Notevolissime le assonanze con la dottrina sociale della Chiesa. Leggiamo un passo dell’enciclica “Caritas in veritate” del Papa tedesco, Joseph Ratzinger: «Il mercato, lasciato al solo principio dell’equivalenza di valore dei beni scambiati, non riesce a produrre quella coesione sociale di cui pure ha bisogno per ben funzionare. Senza forme interne di solidarietà e fiducia reciproca, il mercato non può pienamente espletare la propria funzione economica».
Quel modello vede l’impresa come una comunità, e quanto ciò sia in Germania diventato patrimonio culturale condiviso lo dimostrano – come scrive Berselli – le dichiarazioni del presidente di Daimler-Benz e Mercedes, Dieter Zetsche, a un’assemblea di operatori economici ad Abu Dhabi (fine del 2009): «Voi forse non capite: il sistema industriale tedesco non licenzia nessuno». Lo testimonia l’accordo tra il sindacato dei metalmeccanici Ig Metall e la Volkswagen, che garantisce il posto di lavoro a tutti i dipendenti fino al 2014.
Dunque Berselli invita, soprattutto la sinistra italiana, a riflettere sul modello germanico come possibile “exit strategy” dalla crisi.

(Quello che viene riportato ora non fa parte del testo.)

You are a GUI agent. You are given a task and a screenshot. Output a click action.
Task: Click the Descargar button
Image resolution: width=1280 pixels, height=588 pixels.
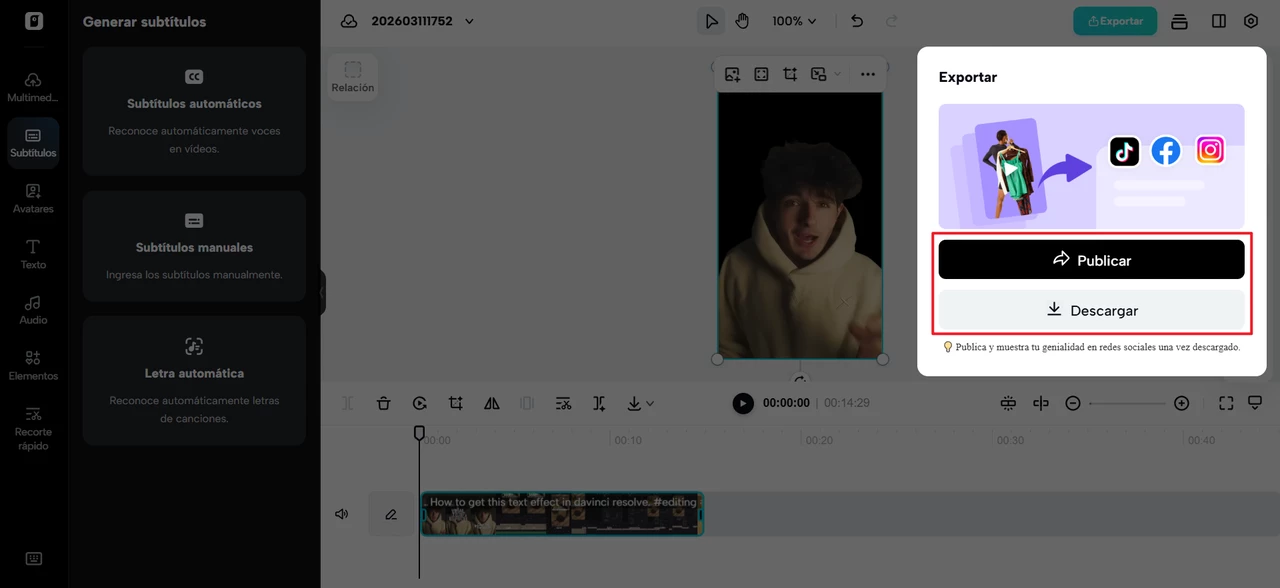point(1091,311)
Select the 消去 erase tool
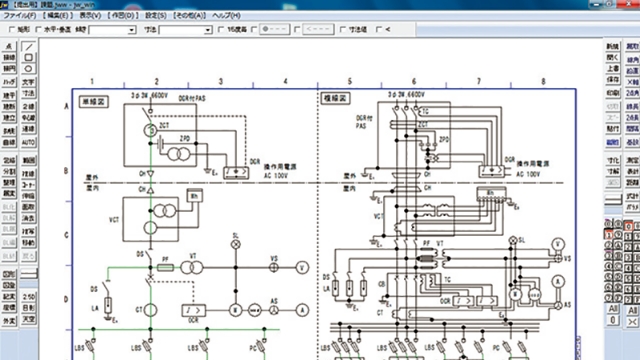This screenshot has width=640, height=360. point(29,218)
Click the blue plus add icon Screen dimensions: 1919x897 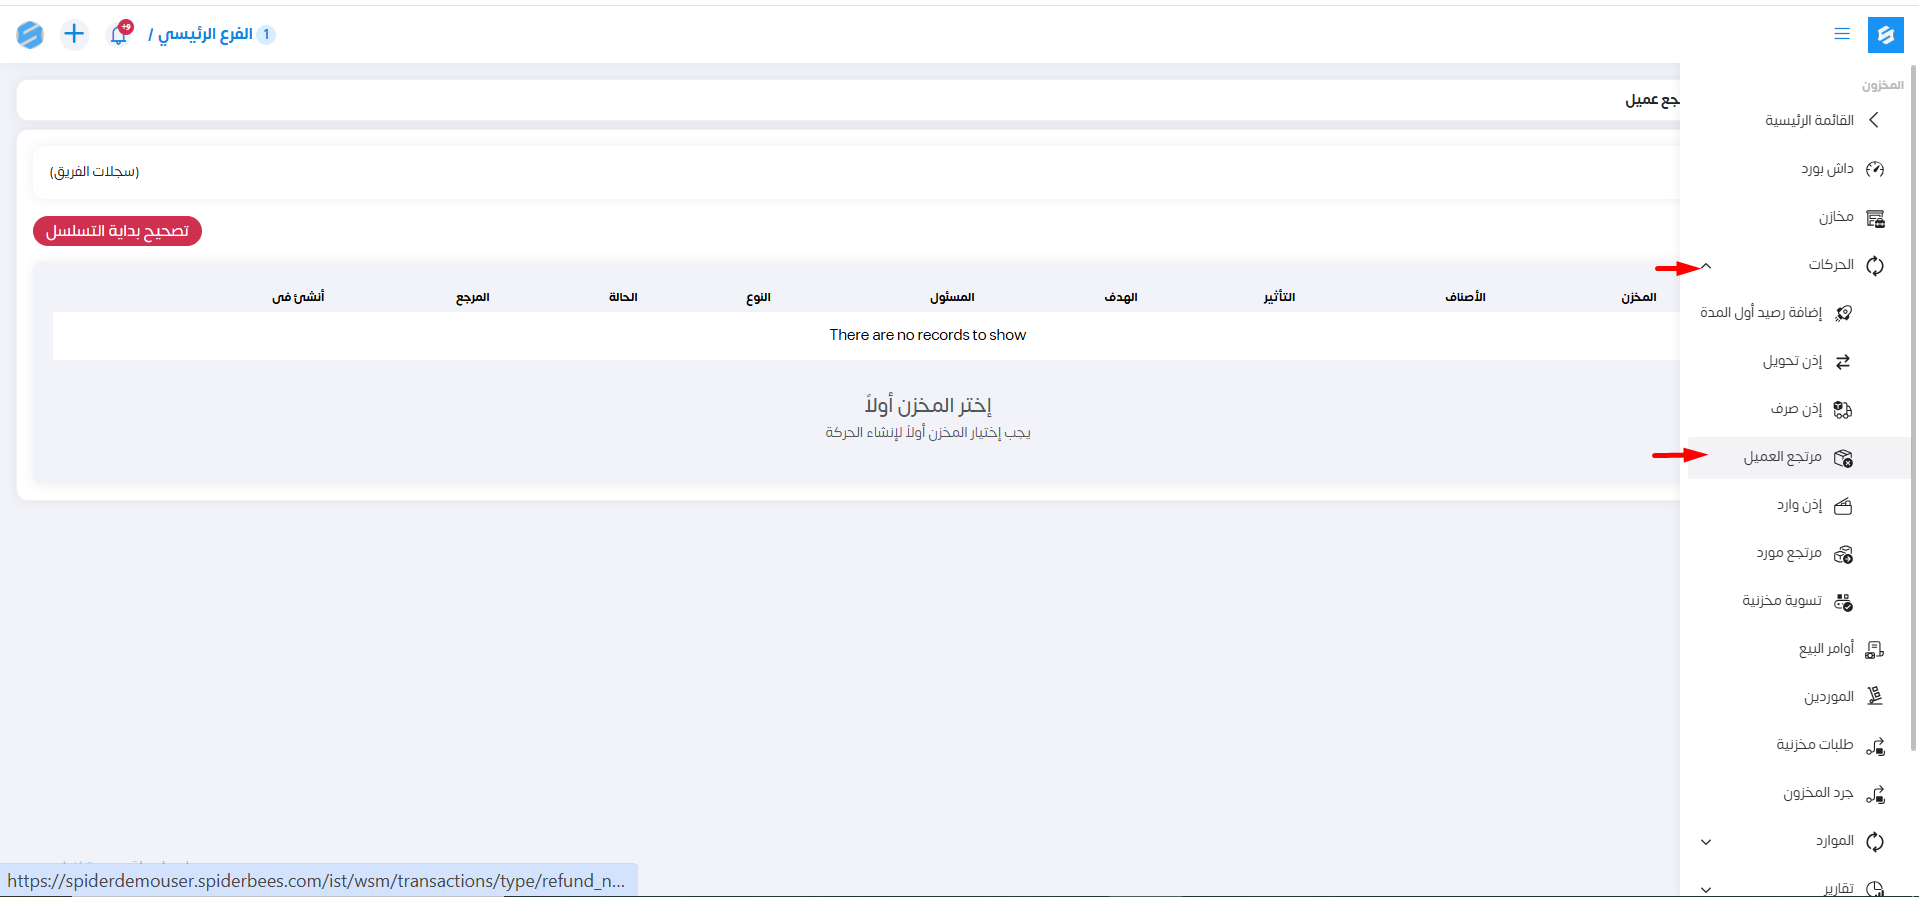pyautogui.click(x=74, y=34)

Essa comporta certo una crescita economica più lenta ma senz’altro più solida, in luogo di una crescita ruggente ma fragile. I recenti dati sulla ripresa dell’economia tedesca sembrano dar ragione alla via indicata più di un anno fa da Berselli. Il quale, tuttavia, sostiene anche la necessità di «costruire una cultura forse non della povertà, bensì della minore ricchezza».
Proviamoci, conclude. Proviamo a renderci «cittadini e non più sudditi dell’economia».